__TASK INSTRUCTIONS__
Find the word "agent" in the records below. List each line containing it.

__EXCERPTED DATA__
↓↓↓

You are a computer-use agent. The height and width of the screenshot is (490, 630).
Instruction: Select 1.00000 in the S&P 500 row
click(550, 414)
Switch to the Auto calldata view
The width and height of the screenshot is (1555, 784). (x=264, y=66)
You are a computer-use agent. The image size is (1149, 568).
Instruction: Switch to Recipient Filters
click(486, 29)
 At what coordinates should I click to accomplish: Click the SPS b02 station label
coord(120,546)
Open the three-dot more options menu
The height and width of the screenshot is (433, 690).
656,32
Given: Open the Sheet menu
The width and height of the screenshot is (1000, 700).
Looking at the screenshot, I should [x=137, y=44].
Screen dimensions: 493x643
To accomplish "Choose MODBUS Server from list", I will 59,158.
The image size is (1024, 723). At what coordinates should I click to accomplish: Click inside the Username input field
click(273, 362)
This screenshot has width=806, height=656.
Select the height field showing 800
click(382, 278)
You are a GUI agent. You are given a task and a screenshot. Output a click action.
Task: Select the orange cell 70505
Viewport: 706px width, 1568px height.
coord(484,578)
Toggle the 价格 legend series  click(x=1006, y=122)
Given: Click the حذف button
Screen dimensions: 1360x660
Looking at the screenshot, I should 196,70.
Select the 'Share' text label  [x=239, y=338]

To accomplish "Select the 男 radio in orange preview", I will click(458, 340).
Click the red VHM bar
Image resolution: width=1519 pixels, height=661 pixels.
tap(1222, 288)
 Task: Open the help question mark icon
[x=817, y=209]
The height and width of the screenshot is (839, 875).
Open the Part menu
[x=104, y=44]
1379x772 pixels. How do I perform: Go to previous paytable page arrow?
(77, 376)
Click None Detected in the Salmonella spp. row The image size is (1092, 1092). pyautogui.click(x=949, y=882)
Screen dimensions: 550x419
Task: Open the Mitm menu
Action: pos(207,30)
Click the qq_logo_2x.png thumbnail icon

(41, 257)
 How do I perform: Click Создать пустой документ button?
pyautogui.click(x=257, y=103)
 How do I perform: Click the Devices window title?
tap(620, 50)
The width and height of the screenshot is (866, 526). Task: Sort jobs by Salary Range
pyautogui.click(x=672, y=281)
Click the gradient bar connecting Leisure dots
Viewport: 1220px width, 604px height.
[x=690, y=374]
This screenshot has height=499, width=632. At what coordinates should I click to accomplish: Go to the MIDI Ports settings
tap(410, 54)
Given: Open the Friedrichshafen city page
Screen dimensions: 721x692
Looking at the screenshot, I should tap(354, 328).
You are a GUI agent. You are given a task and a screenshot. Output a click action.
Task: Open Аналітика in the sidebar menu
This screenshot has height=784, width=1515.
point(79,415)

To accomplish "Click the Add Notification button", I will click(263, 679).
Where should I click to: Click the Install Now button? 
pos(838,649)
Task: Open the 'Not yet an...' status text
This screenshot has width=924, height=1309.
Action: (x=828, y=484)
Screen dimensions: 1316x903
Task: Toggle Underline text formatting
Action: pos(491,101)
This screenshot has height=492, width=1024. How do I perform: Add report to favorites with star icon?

↑↑↑

__EXERCISE RESPONSE__
You are a computer-use agent. The height and width of the screenshot is (490, 630).
You are a computer-use agent. The image size is (1149, 568).
You are a GUI agent. You are given a task and a screenshot. Output a click action.
You are a GUI agent. You are given a task and a screenshot. Output a click action.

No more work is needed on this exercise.